PASSAGE GIVEN:

Tuesday, November 4, 2008

White Space Vote and HCI

As I mentioned in class, the FCC just voted on the White Space issue.  This is important:

FCC Expands Use of Airwaves

Preachers on the pulpit, Guns N' Roses and others who fear their wireless microphones would be disrupted by widespread public access to certain unused airwaves were drowned out by high-tech titans Google and Microsoft in a federal ruling yesterday.
The Federal Communications Commission approved a plan that would allow those airwaves, called white spaces, to be used by gadgets such as cellphones and laptops connected to the Internet once that spectrum becomes available after the national transition from analog to digital television in February.

Monday, November 3, 2008

Ubiquitous Computing Still Hasn't Disappeared

Abowd and Mynatt's (2000) fascinating and prescient article, "Charting Past, Present, and Future Research in Ubiquitous Computing," offers insight not just for ubiquitous computing (ubicomp) researchers but anyone with an interest in technology design for "everyday living," as they put it.  Their essay examines ubicomp work during the 90s and offers a series of useful guidelines for thinking about ubicomp in context as well as recommendations for future research.

REQUIRED TASKS:
(a) According to the blog post, in what month does the national transition from analog to digital television take place?
(b) In the entries, reproduce everything from the line containing "You are a computer-use agent. Viewport: 522px" down to the line containing "tap(1302, 399)", substituting "screen-control agent" for "computer-use agent" and leaving all else unchanged.
The blog post and the entries that follow it are unrelated to each other.

DATASET:

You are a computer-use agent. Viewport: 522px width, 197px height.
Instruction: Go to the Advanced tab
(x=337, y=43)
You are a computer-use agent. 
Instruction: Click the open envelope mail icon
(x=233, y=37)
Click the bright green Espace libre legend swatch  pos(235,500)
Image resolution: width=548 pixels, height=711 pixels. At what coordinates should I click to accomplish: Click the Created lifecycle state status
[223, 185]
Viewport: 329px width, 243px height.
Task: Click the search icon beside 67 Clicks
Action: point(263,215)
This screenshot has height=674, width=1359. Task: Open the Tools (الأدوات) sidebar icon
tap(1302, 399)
---
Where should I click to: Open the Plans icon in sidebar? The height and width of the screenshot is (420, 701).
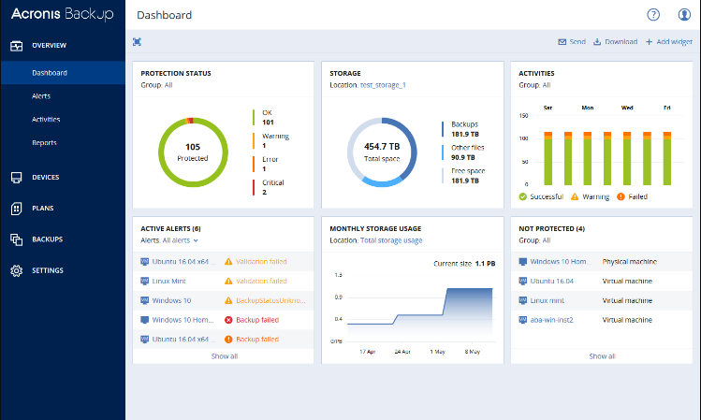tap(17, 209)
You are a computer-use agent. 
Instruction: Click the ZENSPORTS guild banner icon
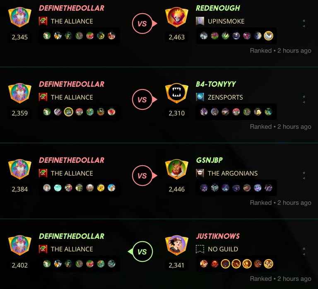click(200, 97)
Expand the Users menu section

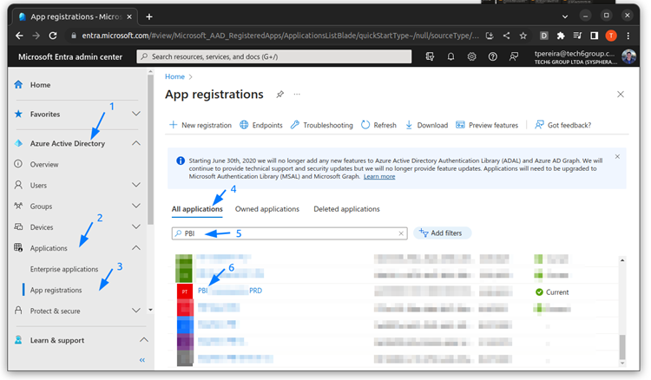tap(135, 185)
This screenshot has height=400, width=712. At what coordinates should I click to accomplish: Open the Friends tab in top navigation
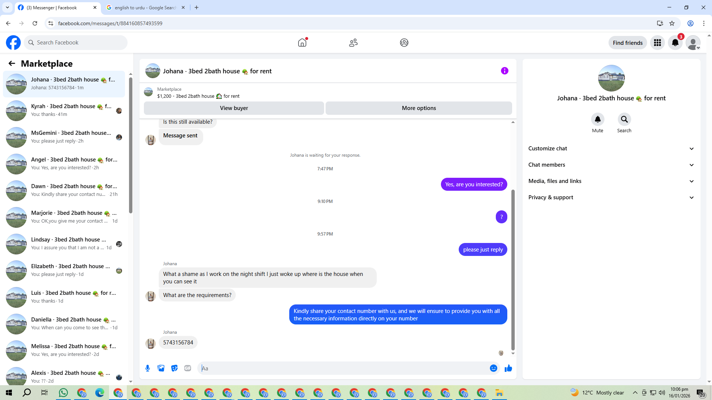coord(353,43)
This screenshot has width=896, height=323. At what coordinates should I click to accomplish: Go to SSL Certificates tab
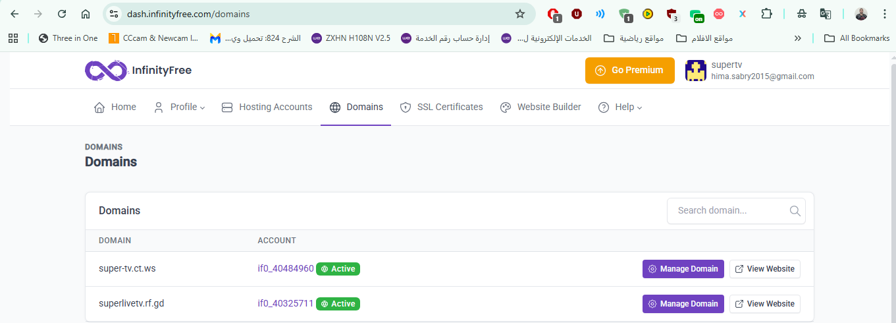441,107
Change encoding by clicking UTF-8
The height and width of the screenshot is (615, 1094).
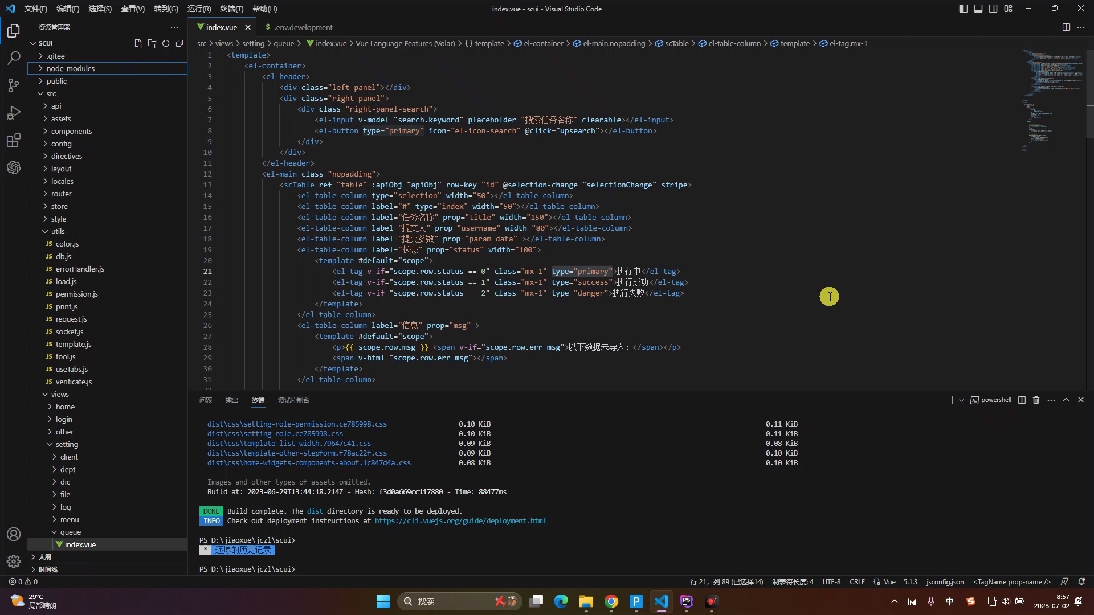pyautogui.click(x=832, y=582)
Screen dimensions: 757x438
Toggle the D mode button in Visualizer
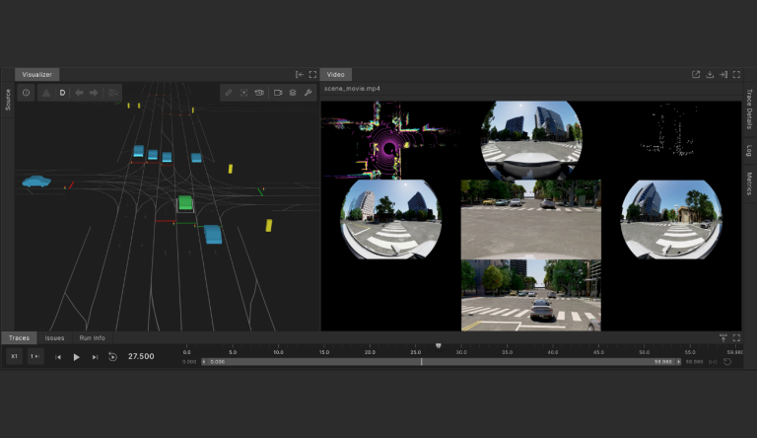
...
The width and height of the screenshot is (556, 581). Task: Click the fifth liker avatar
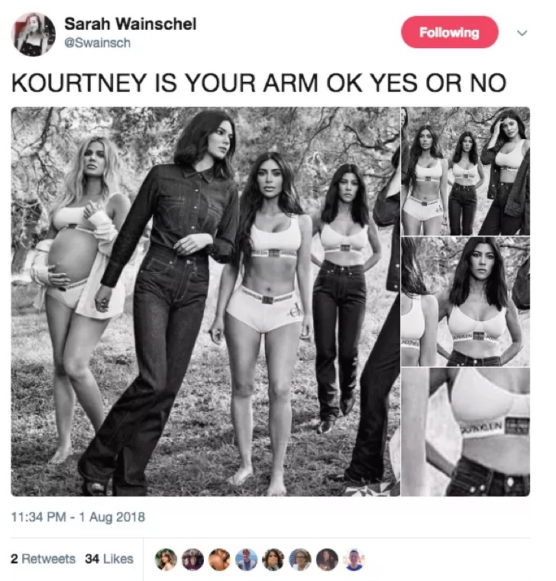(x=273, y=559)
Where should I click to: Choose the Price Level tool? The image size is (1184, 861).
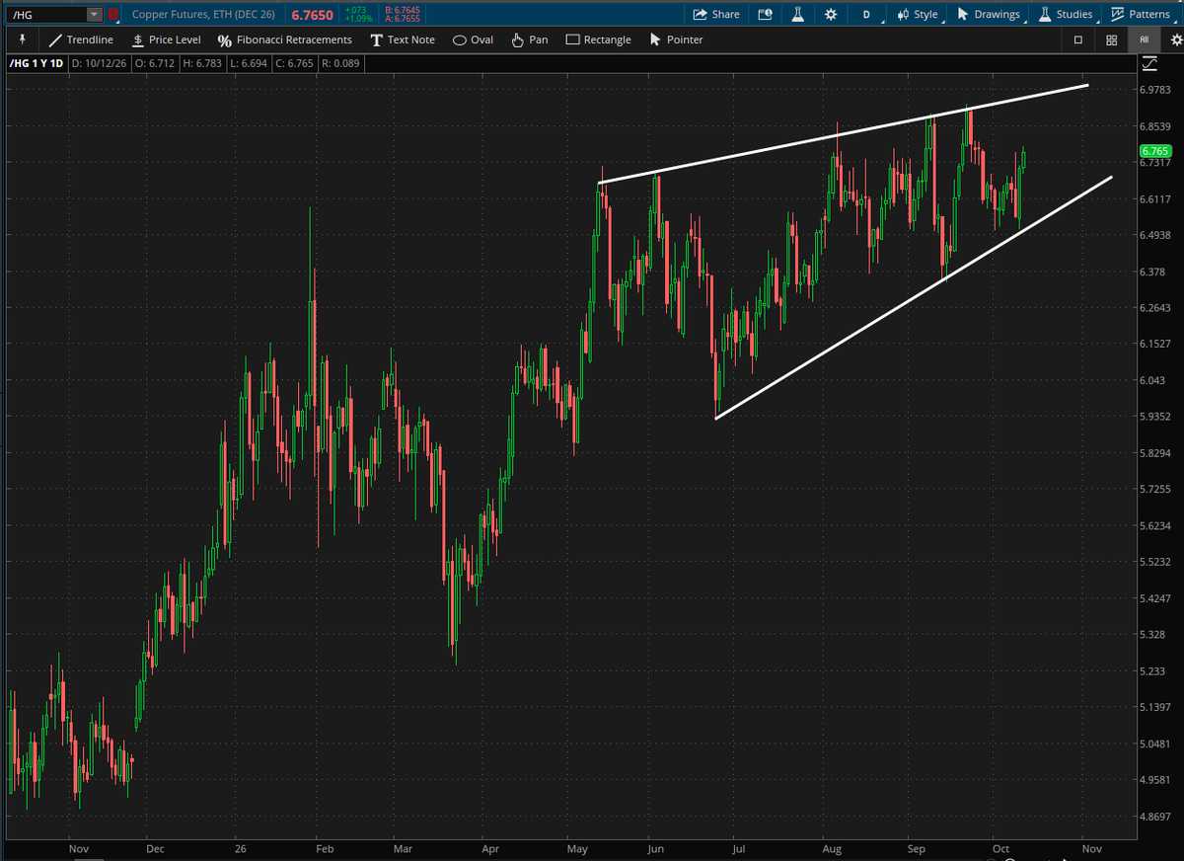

SOLUTION LIST:
(a) February

(b)
You are a screen-control agent. Viewport: 522px width, 197px height.
Instruction: Go to the Advanced tab
(x=337, y=43)
You are a screen-control agent. 
Instruction: Click the open envelope mail icon
(x=233, y=37)
Click the bright green Espace libre legend swatch  pos(235,500)
Image resolution: width=548 pixels, height=711 pixels. At what coordinates should I click to accomplish: Click the Created lifecycle state status
[223, 185]
Viewport: 329px width, 243px height.
Task: Click the search icon beside 67 Clicks
Action: point(263,215)
This screenshot has height=674, width=1359. Task: Open the Tools (الأدوات) sidebar icon
tap(1302, 399)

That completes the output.